Saved entries:
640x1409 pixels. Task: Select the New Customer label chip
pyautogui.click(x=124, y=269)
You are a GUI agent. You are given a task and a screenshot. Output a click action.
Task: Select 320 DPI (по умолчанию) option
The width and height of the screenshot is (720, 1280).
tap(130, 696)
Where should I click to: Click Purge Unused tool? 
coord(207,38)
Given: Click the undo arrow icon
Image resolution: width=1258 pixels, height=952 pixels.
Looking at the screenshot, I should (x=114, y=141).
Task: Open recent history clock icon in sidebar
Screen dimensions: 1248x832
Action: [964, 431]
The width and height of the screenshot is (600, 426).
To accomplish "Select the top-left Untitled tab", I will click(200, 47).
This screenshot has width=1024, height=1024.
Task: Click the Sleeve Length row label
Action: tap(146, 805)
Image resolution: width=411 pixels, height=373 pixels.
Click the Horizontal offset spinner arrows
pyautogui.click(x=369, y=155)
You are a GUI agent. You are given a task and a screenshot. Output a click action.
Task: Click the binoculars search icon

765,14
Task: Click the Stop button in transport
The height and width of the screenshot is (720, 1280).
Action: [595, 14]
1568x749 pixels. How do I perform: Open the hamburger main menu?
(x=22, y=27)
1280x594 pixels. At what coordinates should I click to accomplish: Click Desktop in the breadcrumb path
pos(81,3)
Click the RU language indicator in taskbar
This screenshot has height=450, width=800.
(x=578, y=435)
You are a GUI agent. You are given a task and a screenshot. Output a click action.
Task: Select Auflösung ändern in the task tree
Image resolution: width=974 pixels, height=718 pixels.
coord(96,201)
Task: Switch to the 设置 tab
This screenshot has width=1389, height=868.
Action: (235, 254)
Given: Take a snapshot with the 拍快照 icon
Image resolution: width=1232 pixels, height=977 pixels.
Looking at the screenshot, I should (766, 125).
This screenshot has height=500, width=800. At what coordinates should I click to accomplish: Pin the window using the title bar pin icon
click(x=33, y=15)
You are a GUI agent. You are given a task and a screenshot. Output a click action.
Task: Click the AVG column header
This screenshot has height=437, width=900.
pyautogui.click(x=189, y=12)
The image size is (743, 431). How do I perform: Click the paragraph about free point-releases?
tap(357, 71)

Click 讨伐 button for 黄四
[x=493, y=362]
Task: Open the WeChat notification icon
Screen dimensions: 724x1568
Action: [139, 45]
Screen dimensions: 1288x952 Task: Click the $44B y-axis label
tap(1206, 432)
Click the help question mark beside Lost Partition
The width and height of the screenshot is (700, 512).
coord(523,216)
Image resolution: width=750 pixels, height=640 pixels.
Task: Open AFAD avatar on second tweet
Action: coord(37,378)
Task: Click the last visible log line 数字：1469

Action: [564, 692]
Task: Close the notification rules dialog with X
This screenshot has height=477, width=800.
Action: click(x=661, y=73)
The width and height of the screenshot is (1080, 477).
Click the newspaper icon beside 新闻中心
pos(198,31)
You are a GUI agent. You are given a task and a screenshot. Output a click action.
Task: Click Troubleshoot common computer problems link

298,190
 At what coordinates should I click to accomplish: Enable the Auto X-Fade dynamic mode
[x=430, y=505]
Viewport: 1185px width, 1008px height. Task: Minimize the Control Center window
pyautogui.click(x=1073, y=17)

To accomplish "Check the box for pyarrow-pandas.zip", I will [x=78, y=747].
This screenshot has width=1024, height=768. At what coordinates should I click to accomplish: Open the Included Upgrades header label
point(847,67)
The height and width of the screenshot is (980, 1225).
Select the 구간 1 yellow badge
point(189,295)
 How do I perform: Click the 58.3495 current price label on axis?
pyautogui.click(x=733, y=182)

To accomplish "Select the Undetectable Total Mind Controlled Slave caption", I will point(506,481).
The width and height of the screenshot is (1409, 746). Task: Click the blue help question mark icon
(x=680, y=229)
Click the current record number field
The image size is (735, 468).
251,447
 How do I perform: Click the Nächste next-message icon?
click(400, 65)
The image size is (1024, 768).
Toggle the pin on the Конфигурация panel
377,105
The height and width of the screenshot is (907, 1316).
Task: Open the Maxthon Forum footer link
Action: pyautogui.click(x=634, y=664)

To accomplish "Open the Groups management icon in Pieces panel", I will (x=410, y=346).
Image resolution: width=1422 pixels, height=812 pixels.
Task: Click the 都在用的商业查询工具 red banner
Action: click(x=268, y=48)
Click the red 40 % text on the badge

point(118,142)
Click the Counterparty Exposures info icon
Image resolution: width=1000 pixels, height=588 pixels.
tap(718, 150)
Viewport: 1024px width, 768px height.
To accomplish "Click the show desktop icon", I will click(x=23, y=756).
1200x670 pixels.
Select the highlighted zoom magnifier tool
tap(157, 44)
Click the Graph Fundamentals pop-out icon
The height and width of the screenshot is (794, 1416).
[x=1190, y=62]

**WHAT IS EXPECTED**
Among the records, find every line holding the word "with" and copy it.

**REPLY TO THE TASK**
Given: Take a snapshot with the 拍快照 icon
Task: Close the notification rules dialog with X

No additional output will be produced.